● Extrait de page

C’est pour faire évoluer cette situation que des élus de différents bords politiques (PS, LREM, EELV) et médecins ont souhaité publier une tribune officielle dans le journal Le Parisien. Dans leur texte, ils s’adressent directement à la ministre de la Santé Agnès Buzyn pour dénoncer un « statu quo » national alors qu’il s’agit selon eux d’une véritable question de santé publique. En effet, ce sont plus 300 000 patients français qui pourraient bénéficier de ce type de thérapie selon les chiffres évoqués. « Pourquoi une minorité de réfractaires persistent-ils à considérer l’usage du produit comme dangereux, en le réduisant à la catégorie des substances prohibées ? », écrivent-ils.

La ministre de la Santé souhaite ouvrir le débat

D’autant que, selon eux, il n’y a plus à prouver l’efficacité des cannabinoïdes (cannabidiol ou CBD, tétrahydrocannabinol ou THC…) pour traiter la douleur chronique, les troubles physiques provoqués par les chimiothérapies et les spasmes musculaires liés à la sclérose en plaques. Sans pour autant remettre en cause l’usage des antidouleurs actuels comme la morphine, l’Efferalgan codéiné et l’Oxycontin, il s’agirait de proposer à toutes ces personnes une alternative «  dont le mode d’action et le mode d’administration, telle que la vaporisation, n’entraînent quasiment aucun effet secondaire. » Sans compter qu’en mai dernier, la ministre elle-même avait évoqué le retard de la France dans ce domaine.

« J’ai demandé aux différentes institutions qui évaluent les médicaments de me faire remonter l’état des connaissances sur le sujet, parce qu’il n’y a aucune raison d’exclure, sous prétexte que c’est du cannabis, une molécule qui peut être intéressante pour le traitement de certaines douleurs très invalidantes », avait-elle déclaré à France Inter. Tout en se montrant prudente : « Je ne peux pas vous dire à quelle vitesse nous allons le développer mais j’ouvre le débat avec les institutions responsables de ce développement ». Les auteurs de la tribune appellent également à faire de la pédagogie auprès des Français et des élus, pour qu’ils puissent faire la différence entre la plante et ses molécules.

Le Sativex n’est toujours pas commercialisé en France

« Certains d’entre eux se contentent encore d’observer le cannabis sous le prisme de ses effets récréatifs et de l’économie délictuelle qu’il génère. (….) L’efficacité thérapeutique d’une de ses molécules (le CBD) est désormais avérée et pleinement exploitée hors de nos frontières », ajoutent-ils. Autre argument évoqué : l’opinion favorable des Français dans ce domaine comme l’a indiqué une enquête Ifop publiée le 11 juin 2018. Les résultats montraient que 82 % des sondés sont favorables à l’usage du cannabis sur prescription médicale et que 62 % considèrent que le cannabis médical doit être accessible sous toutes ses formes, voire remboursable par la Sécurité sociale.

● Consigne
Relevez tous les antidouleurs actuels que l'extrait sur le cannabis thérapeutique cite par leur nom.

● Données brutes
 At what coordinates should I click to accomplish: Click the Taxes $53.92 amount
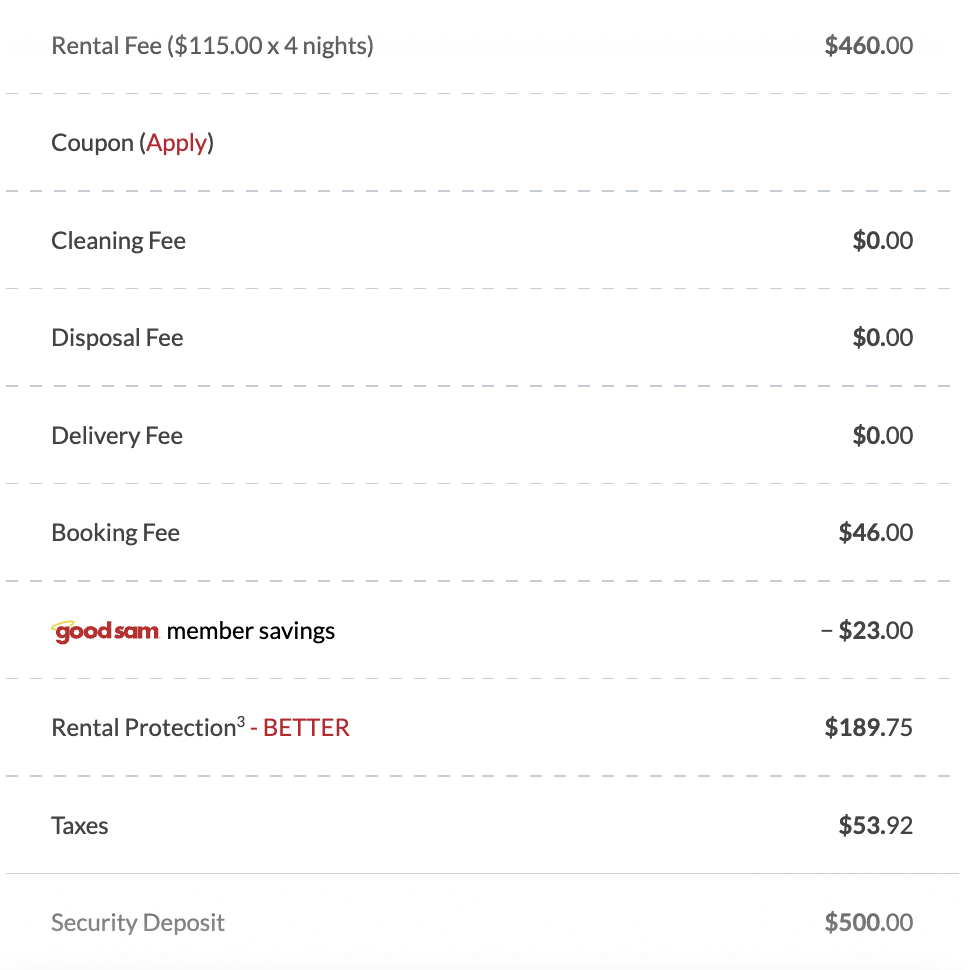point(876,826)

● Réponse
La morphine, l'Efferalgan codéiné et l'Oxycontin.